Antibacterial Silver Nanoparticle Containing Polydopamine Hydrogels That Enhance Re-Epithelization

Abstract

A polydopamine polyelectrolyte hydrogel was developed by ionic crosslinking dextran sulfate with a copolymer of polyethyleneimine and polydopamine. Gelation was promoted by the slow hydrolysis of glucono-δ-lactone. Within this hydrogel, silver nanoparticles were generated in situ, ranging from 25 nm to 200 nm in size. The antibacterial activity of the hydrogel was proportional to the quantity of silver nanoparticles produced, increasing as the nanoparticle count rose. The hydrogels demonstrated broad-spectrum antibacterial efficacy at concentrations up to 10⁸ cells/mL for P. aeruginosa, K. pneumoniae, E. coli and S. aureus, the four most prevalent bacterial pathogens in chronic septic wounds. In ex vivo studies on human skin, biocompatibility was enhanced by the presence of polydopamine. Dextran sulfate is a known irritant, but formulations with polydopamine showed improved cell viability and reduced levels of the inflammatory biomarkers IL-8 and IL-1α. Silver nanoparticles can inhibit cell migration, but an ex vivo human skin study showed significant re-epithelialization in wounds treated with hydrogels containing silver nanoparticles.

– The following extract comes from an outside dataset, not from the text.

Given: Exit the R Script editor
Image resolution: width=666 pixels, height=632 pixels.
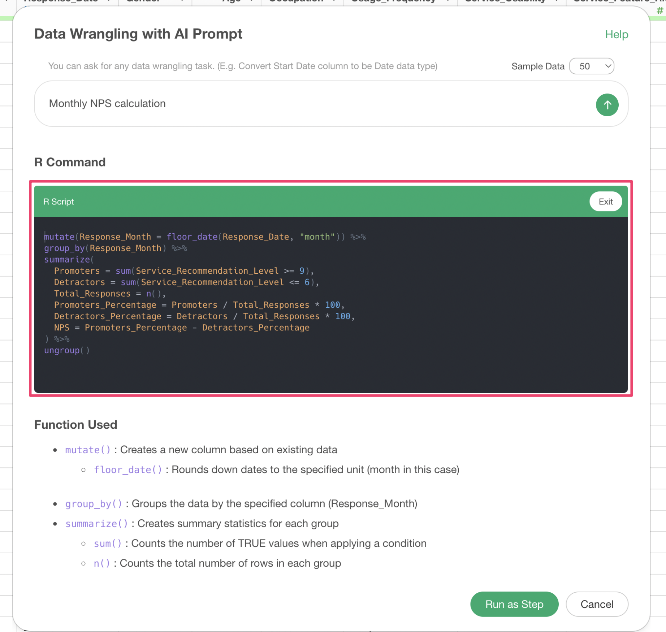Looking at the screenshot, I should [x=605, y=202].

Keywords: antibacterial; ionic crosslinking; polydopamine; silver nanoparticle; wound healing.

Figure 1

Ionic crosslinking of dextran sulfate with polyethyleneimine.

Figure 2

Representative images for hydrogels and SEM images at 250× and 2500× magnification: (A–C) DexSulf-PEI, (D–F) DexSulf-PEI-PDA, (G–I) 2% AgNP-PDA, (J–L) 8% AgNP-PDA and (M–O) 64% AgNP-PDA.

Figure 3

SEM images with BEI detector: (A,B) 8% AgNP-PDA at 30,000× (magnified region highlighted) and 100,000×, (C,D) 64% AgNP-PDA at 10,000× and 100,000×.

Figure 4

Characterization of DexSulf-PEI, DexSulf-PEI-PDA, 2%, 8% and 64% AgNP-PDA hydrogels: (A) FTIR spectra. (B) Swelling ratios in deionized water (n = 3, Mean ± SD). (C) Averaged compressive stress vs. compressive strain curves (n = 3).

Figure 5

Antimicrobial studies with S. aureus. (A) DexSulf-PEI, DexSulf-PEI-PDA, 2%, 8% and 64% AgNP-PDA gels inoculated with 5 µL aliquots 10⁸ cells/mL of S. aureus and incubated for 24 h. Arrow indicates bacterial growth. (B) Bacterial live/dead assay of DexSulf-PEI-PDA, 2% AgNP-PDA and 8% AgNP-PDA hydrogels. Positive control was agar-treated with antibiotic gentamicin and negative control was untreated agar. (C) S. aureus infected human skin explant studies with PBS, 2% AgNP-PDA and 8% AgNP-PDA hydrogels. Unwounded human skin explants were inoculated for 24 h followed by 24-h treatment (n = 3, Mean ± SD).

Figure 6

Biocompatibility studies on human skin explants with PBS (control), DexSulf-PEI, DexSulf-PEI-PDA, 2% AgNP-PDA and 8% AgNP-PDA hydrogels. (A) Cell viability over 72 h relative to PBS control. (B,C) ELISA after 24 h for interleukins IL-8 (left) and IL1-α (right). (n = 3, Mean ± SD). * indicates a significant difference from PBS treatment (p-value < 0.05).

Figure 7

Hematoxylin & Eosin (H&E) and Keratin-17 (K17) stained human skin explants after 7 days of treatment with hydrogels. (A,B) Day 0 of untreated wounded skin. (C,D) PBS. (E,F) 2% AgNP-PDA. (G,H) 8% AgNP-PDA. Dashes indicate wound edge.